(PROVIDED PASSAGE)
Critical points on assumptions

  • Allowing edges between observed variables: It seems like extending the results to impure structures would require a different approach. Because the propositions -- the backbone of finding the measurement model -- are very specific to the purity assumption. In the discussion section, an example is provided and the extension is left for future work. I think you can be more open about it, e.g., what are the challenges, what are the missing pieces? For instance, in the example in Section 7, are you also able to determine the lack of edges between any (Xi,Xj)(X_i,X_j) pair except (X4,X5)(X_4,X_5)?
  • Structural constraints in the literature: I think you need to be more direct and provide exact requirements/structural constraints and results. For instance, if I recall correctly, Cai et al. and Xie et al. require 2 pure children per latent whereas this paper requires 3 pure children (I am aware that those papers are for linear latent models). Can you elaborate on the similarities and differences between the roles of these assumptions? On key difference from related work, L89 says that the are no constraints on the latent structure. Is this difference w.r.t. binary latent variable case (Gu and Dunson (2023) and Gu (2022)) or all the previous work including the linear latent variable models?

(DATA LISTING)

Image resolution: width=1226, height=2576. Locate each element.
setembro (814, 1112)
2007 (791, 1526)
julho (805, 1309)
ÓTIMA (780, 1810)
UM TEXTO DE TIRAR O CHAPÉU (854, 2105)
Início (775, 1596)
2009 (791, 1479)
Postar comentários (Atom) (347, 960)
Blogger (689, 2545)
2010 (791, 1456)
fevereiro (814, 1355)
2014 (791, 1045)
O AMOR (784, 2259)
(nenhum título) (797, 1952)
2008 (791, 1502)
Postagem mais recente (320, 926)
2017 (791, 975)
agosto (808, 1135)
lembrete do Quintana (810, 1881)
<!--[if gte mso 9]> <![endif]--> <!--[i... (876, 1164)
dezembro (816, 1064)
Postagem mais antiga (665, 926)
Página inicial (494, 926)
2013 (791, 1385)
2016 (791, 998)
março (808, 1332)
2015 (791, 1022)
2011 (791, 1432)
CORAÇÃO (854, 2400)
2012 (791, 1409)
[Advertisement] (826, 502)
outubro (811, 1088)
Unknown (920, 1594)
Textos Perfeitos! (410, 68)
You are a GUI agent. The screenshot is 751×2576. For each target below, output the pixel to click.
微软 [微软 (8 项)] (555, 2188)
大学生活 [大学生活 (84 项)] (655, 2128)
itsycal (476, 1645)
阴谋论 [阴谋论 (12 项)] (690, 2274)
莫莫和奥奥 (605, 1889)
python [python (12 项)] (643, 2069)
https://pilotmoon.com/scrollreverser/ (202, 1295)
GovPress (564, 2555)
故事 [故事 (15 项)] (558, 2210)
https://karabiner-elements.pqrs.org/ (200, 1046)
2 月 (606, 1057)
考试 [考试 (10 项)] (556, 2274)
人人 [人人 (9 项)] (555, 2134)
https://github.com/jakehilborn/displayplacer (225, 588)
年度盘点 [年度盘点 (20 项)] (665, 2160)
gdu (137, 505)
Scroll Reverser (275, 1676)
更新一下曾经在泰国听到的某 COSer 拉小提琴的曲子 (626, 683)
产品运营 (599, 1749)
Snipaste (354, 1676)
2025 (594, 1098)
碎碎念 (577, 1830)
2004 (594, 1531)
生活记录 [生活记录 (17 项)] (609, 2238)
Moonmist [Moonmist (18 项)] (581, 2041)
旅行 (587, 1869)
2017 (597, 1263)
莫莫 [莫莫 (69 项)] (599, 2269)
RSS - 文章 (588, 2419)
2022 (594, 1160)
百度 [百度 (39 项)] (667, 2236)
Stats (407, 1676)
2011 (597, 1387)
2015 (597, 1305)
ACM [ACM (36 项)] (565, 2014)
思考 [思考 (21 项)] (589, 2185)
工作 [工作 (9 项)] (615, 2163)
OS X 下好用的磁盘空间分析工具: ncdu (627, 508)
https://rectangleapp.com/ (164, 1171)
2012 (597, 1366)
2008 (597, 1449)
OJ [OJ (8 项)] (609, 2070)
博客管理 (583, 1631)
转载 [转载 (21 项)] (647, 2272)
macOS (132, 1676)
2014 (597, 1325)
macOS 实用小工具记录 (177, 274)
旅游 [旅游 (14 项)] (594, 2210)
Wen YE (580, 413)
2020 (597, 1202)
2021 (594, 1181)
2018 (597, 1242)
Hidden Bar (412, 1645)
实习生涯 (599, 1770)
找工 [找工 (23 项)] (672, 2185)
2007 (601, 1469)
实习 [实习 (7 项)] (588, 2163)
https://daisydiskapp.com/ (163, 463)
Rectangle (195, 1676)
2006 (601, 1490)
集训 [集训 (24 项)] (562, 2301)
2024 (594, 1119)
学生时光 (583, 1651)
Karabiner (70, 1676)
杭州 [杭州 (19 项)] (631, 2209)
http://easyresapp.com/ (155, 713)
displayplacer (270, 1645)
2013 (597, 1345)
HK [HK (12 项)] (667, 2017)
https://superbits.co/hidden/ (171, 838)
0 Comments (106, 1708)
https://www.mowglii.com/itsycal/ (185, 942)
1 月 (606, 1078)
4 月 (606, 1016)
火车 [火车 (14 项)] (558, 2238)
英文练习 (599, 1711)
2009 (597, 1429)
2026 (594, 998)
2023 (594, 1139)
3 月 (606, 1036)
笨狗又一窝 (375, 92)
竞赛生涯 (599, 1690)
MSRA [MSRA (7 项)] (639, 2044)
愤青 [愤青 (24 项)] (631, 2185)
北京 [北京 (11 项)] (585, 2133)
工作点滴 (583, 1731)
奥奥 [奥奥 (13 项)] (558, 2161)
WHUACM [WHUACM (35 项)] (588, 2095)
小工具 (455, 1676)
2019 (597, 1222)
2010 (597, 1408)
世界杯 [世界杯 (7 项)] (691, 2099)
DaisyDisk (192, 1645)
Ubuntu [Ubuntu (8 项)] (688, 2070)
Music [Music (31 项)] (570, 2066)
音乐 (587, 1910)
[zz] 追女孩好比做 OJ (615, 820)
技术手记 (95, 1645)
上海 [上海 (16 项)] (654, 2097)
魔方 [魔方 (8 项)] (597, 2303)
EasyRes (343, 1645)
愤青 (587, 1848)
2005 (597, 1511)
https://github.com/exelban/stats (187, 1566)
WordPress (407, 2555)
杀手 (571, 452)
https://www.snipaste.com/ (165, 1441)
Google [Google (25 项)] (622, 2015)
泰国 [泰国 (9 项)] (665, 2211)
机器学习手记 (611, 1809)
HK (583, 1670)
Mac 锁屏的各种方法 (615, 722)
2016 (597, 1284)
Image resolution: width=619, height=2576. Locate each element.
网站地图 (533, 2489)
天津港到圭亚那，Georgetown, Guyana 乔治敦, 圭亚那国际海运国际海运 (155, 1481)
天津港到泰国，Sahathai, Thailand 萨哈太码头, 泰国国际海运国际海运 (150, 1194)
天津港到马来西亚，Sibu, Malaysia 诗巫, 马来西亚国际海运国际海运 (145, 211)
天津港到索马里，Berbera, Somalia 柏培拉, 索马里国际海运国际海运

(EXERCISES)
• 1. Add -56 to every coordinate in the entries running from the line with "笨狗又一窝 (375, 92)" to the line with "天津港到马来西亚，Sibu, Malaysia 诗巫, 马来西亚国际海运国际海运", both ends included, and write out every line in that span again, header lines too.
• 2. Proceed with the review points on assumptions, picking up right after their last sentence.

(ANSWERS)
• 1.
笨狗又一窝 (319, 36)
竞赛生涯 (543, 1634)
MSRA [MSRA (7 项)] (583, 1988)
愤青 [愤青 (24 项)] (575, 2129)
北京 [北京 (11 项)] (529, 2077)
工作点滴 (527, 1675)
奥奥 [奥奥 (13 项)] (502, 2105)
WHUACM [WHUACM (35 项)] (532, 2039)
小工具 (399, 1620)
2019 (541, 1166)
2010 (541, 1352)
世界杯 [世界杯 (7 项)] (635, 2043)
DaisyDisk (136, 1589)
Ubuntu [Ubuntu (8 项)] (632, 2014)
Music [Music (31 项)] (514, 2010)
音乐 (531, 1854)
[zz] 追女孩好比做 OJ (559, 764)
技术手记 (39, 1589)
上海 [上海 (16 项)] (598, 2041)
魔方 [魔方 (8 项)] (541, 2247)
EasyRes (287, 1589)
愤青 (531, 1792)
2005 (541, 1455)
https://github.com/exelban/stats (131, 1510)
WordPress (351, 2499)
杀手 (515, 396)
https://www.snipaste.com/ (109, 1385)
Google [Google (25 项)] (566, 1959)
泰国 [泰国 (9 项)] (609, 2155)
机器学习手记 (555, 1753)
HK (527, 1614)
Mac 锁屏的各种方法 (559, 666)
2016 (541, 1228)
Image resolution: width=619, height=2576. Locate each element.
网站地图 (477, 2433)
天津港到圭亚那，Georgetown, Guyana 乔治敦, 圭亚那国际海运国际海运 (99, 1425)
天津港到泰国，Sahathai, Thailand 萨哈太码头, 泰国国际海运国际海运 (94, 1138)
天津港到马来西亚，Sibu, Malaysia 诗巫, 马来西亚国际海运国际海运 (89, 155)

• 2.
  • In Appendix D, the full rank assumption (Assumption 2.4) discussion is informative and reasonable. However, a similar discussion for the other assumptions is missing. For instance, in the example in Section 7, the possibility of working on an impure structure is explained but failure cases (and why they happen) are not explained. I think it’s equally important to explain those cases. On a related note, the role of 3 pure children assumption is not discussed in the paper (please point out if I missed it).
  • Support of latent variables: The paper says that ”For simplicity, we focus on the case where all latent variables have the same number of categories, with extensions provided in Appendix F”. Some clarification can be helpful. I skimmed through Appendix F, and it seems like the extension to “latent variables with different numbers of categories” is immediate without extra assumptions. If this is indeed the case, then I suggest the authors explicitly state it in the main paper. If the extensions require more assumptions and/or more sophisticated techniques, again, be more clear about it so the reader can understand if it’s a limitation or not.

Experiments related:

  • I see that the definitions of metrics are in Appendix I (which should be referred to in L288 to help the reader). It would have been nicer to squeeze them into the main paper.
  • Adding a small section for real data applications (Section 6) without sufficient details does not add much value. I think it can be safely moved to the appendix, where the details are given, which would also open space for a more self-contained simulation section.
  • I think your method should be able to handle an arbitrary number of children as long as there are at least 3. So, you could have tested different sizes for different latent variables instead of a fixed number of 3 or 4. For instance, each latent variable can have at least 3, at most 6 observed variables, which could have allowed you to evaluate whether there is a difference between the performance in learning measurement and structure models.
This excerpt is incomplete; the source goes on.